Thursday, June 4, 2015

Simple Surrender

Welcome to the “long green season after Pentecost,” a season during which we work to grow in Christian discipline and our Anglican identity. The following prayer, taken from the 1514 book of hours used at Clare College in Cambridge, is a wonderful meditation for
this purpose. This prayer has been set to music (H- 694) and whenever I read it, it is the sung version which prays in me:

"God be in my head and in my understanding; God be in my eyes and in my looking; God be in my mouth and in my speaking; God be in my heart and in my thinking; God be at my end and at my departing."

One of the things that moves me about this prayer is that it is a prayer of simple surrender. In this prayer we invite God to come into our unguarded soul. Such an invitation requires faith - faith in the tender mercy of God who loves us, delights in us, desires communion with us, and protects us. We have precious few opportunities in the world to safely learn or practice this, but isn’t that what church is for? In prayer, in the presence of God, whether alone or in community, we can trust enough to let go of all fear, control, and goals…and just rest in the presence of God.

By this prayer we open ourselves to be aware of God’s Holy Spirit, who dwells in us, in all we think, do, know, see, perceive, and say. When we ask God to be in our ‘mouths,’ we are connecting to our Judeo-Christian tradition, where God speaks creation into being, and we are asking God to be in all that we speak into being. God speaks (acts) now in and through us, and as Christians, what we are called to speak into our world is the Good News of salvation in Jesus Christ. We speak this Good News by living it, by proclaiming it, and by being it.

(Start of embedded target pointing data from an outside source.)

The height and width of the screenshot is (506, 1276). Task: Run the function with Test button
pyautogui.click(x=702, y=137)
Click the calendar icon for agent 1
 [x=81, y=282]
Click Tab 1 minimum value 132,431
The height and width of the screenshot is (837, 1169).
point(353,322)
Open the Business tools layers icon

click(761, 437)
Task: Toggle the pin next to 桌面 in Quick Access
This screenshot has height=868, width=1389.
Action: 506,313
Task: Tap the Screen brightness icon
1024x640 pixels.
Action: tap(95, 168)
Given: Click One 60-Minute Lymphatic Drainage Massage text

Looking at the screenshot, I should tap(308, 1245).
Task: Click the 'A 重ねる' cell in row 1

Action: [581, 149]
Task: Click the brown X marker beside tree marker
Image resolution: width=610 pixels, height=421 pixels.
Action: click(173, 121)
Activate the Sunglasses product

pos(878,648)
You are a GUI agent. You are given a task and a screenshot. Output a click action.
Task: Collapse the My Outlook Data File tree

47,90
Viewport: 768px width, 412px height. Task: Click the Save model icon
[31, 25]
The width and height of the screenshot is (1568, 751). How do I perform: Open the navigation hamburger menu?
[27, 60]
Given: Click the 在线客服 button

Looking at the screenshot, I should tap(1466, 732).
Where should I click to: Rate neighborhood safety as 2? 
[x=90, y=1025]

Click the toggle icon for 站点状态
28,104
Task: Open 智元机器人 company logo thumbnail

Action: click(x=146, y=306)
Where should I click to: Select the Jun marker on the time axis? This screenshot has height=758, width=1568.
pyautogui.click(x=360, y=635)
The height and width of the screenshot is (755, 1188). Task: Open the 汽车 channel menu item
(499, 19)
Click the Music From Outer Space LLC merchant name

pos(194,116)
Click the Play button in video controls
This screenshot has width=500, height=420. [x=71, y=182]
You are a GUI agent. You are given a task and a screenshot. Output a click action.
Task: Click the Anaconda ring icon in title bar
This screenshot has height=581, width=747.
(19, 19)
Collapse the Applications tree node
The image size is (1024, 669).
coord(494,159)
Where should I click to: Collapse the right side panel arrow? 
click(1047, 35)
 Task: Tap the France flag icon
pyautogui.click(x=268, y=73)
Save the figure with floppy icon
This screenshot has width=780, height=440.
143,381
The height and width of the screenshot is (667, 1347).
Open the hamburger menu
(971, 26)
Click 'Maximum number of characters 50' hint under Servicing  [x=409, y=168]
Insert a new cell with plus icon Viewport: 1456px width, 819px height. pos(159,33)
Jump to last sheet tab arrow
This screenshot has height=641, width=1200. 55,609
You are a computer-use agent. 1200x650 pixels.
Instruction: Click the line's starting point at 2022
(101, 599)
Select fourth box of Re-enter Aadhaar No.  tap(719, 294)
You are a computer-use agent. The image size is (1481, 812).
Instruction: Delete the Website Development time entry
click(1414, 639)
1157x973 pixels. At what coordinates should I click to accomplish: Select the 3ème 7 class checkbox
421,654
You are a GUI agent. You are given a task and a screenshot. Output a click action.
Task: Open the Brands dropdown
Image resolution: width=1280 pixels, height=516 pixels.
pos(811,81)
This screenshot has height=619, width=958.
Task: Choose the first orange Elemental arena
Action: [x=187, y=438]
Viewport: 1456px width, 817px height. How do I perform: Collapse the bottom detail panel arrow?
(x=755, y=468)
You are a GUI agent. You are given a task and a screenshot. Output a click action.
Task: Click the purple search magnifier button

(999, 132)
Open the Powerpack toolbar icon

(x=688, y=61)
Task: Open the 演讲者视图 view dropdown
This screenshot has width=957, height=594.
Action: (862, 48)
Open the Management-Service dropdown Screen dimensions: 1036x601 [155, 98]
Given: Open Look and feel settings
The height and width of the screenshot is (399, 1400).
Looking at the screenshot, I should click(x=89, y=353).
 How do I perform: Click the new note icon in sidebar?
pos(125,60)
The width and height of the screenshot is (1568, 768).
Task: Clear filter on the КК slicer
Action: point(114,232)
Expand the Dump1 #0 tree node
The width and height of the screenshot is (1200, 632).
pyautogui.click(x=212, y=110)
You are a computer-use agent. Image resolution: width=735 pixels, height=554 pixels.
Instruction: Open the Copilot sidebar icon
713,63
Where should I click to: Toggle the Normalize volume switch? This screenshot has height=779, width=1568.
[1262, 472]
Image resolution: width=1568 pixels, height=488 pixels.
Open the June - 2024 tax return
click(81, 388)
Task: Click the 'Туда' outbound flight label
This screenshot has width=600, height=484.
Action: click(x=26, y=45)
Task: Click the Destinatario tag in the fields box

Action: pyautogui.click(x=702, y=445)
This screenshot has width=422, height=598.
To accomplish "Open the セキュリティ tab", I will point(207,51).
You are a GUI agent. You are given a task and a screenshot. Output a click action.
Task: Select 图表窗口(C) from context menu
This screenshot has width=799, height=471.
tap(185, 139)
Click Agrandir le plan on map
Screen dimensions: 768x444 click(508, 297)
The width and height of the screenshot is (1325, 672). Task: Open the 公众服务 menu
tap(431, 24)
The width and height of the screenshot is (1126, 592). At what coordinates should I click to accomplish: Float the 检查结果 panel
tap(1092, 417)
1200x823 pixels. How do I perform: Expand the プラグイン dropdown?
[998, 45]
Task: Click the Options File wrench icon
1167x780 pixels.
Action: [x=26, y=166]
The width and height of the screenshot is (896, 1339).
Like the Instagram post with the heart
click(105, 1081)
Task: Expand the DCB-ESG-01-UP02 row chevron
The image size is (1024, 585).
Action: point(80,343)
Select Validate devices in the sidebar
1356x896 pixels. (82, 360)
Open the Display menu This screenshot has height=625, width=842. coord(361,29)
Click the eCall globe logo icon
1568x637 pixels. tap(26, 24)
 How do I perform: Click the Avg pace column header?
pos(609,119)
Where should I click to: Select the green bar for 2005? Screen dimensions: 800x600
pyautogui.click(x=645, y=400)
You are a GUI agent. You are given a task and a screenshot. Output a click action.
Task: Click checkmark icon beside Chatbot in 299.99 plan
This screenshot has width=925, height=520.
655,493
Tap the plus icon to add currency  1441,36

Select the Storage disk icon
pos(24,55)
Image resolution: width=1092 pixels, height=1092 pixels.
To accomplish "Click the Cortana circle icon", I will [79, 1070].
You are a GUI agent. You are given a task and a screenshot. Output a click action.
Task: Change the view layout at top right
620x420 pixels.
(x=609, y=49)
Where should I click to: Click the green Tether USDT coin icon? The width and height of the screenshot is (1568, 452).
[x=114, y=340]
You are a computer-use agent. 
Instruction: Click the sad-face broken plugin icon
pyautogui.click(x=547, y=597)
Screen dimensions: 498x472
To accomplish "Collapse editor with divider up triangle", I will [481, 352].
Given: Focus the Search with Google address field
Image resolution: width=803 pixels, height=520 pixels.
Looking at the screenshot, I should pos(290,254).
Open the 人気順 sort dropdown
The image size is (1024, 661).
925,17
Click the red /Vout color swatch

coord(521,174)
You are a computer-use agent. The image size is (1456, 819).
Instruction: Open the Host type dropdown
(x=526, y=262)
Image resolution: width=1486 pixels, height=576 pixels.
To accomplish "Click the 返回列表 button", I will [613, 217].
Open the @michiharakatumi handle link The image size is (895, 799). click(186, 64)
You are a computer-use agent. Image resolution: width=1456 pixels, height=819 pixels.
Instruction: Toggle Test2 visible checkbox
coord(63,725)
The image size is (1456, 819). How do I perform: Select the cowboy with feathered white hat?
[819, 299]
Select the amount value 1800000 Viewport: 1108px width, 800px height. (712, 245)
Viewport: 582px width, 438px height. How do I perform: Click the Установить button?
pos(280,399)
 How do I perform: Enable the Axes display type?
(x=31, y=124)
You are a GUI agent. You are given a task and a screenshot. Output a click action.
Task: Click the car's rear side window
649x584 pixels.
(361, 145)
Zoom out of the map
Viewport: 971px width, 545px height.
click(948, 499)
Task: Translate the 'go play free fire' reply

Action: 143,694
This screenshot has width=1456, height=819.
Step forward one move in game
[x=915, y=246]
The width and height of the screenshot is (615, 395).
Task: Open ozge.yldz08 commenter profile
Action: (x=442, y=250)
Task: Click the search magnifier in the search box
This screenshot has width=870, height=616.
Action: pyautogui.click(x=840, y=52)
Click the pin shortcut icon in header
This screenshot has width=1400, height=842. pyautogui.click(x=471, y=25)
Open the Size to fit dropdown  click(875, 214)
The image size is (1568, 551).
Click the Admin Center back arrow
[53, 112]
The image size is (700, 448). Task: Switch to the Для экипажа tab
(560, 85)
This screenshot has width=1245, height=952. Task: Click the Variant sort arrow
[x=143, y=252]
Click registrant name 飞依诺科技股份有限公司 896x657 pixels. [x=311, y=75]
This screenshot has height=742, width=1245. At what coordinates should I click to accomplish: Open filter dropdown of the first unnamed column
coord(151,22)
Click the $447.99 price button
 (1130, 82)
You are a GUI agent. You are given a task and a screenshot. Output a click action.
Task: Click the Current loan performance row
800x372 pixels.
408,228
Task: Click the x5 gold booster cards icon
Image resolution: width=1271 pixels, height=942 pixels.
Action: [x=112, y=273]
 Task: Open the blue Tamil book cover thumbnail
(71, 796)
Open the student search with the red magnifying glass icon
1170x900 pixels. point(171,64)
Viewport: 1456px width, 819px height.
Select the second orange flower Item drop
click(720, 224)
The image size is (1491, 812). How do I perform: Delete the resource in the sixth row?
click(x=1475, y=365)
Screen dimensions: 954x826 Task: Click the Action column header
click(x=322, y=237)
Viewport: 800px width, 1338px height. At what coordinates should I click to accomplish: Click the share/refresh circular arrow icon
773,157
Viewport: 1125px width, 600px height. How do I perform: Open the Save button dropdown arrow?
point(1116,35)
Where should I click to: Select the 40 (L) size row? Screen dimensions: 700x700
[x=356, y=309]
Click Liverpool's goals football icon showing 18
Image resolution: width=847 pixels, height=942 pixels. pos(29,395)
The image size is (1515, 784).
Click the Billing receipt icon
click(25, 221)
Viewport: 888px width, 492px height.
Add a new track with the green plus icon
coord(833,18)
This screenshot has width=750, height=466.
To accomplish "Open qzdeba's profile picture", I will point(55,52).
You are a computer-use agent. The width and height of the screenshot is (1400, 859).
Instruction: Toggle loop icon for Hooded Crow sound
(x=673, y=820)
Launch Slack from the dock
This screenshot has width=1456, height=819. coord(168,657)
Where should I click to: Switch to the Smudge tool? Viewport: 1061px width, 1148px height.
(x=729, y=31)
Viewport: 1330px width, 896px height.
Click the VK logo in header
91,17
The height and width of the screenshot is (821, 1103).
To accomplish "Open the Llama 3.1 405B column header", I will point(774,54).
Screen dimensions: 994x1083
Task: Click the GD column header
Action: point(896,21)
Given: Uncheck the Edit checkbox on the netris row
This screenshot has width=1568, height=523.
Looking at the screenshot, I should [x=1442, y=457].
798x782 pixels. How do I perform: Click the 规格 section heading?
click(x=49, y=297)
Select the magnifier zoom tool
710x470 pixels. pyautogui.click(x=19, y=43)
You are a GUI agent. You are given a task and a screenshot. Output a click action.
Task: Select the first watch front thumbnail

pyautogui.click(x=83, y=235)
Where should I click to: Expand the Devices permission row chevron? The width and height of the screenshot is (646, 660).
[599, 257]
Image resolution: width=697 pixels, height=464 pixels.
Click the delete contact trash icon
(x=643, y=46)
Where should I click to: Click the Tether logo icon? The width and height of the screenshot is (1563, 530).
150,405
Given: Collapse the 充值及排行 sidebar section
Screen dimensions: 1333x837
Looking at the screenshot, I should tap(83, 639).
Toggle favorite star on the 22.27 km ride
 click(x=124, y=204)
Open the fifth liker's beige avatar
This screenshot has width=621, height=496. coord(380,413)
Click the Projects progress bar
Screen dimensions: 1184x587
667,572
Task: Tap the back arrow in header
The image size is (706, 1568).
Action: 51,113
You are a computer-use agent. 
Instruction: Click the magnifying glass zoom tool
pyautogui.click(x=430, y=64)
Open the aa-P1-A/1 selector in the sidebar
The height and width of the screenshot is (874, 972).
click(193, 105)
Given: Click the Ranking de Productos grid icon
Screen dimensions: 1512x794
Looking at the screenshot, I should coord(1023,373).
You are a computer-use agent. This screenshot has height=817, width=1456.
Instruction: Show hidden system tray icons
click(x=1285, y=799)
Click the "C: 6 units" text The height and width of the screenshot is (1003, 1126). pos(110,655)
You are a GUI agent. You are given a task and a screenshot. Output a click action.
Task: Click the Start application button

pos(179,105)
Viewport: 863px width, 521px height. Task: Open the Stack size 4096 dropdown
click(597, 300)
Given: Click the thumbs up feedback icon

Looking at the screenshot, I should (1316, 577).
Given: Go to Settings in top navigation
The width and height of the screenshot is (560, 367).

In this prayer, we are asking God to BE… not to DO. So often when we pray, we have a list of things we’d like God to do – for us, for our loved ones, for the world. While intentional prayer is important and transformative, it is also important for us to invite God to be God - in us - transforming us continually, and through us, the world.

Finally, in this prayer we experience the promise of the risen Christ: eternal life… life lived in the eternal presence of God. I believe that it is because of this promise that we can surrender, that we can trust completely and let go totally, knowing that God loves us, delights in us, and desires to BE in us.

As we journey into the “greening” of our soul, as St. Hildegard of Bingen called it, during the season after Pentecost, I offer you this prayer as a daily practice. May it lead us into the grace of God in Christ who is all in all for us.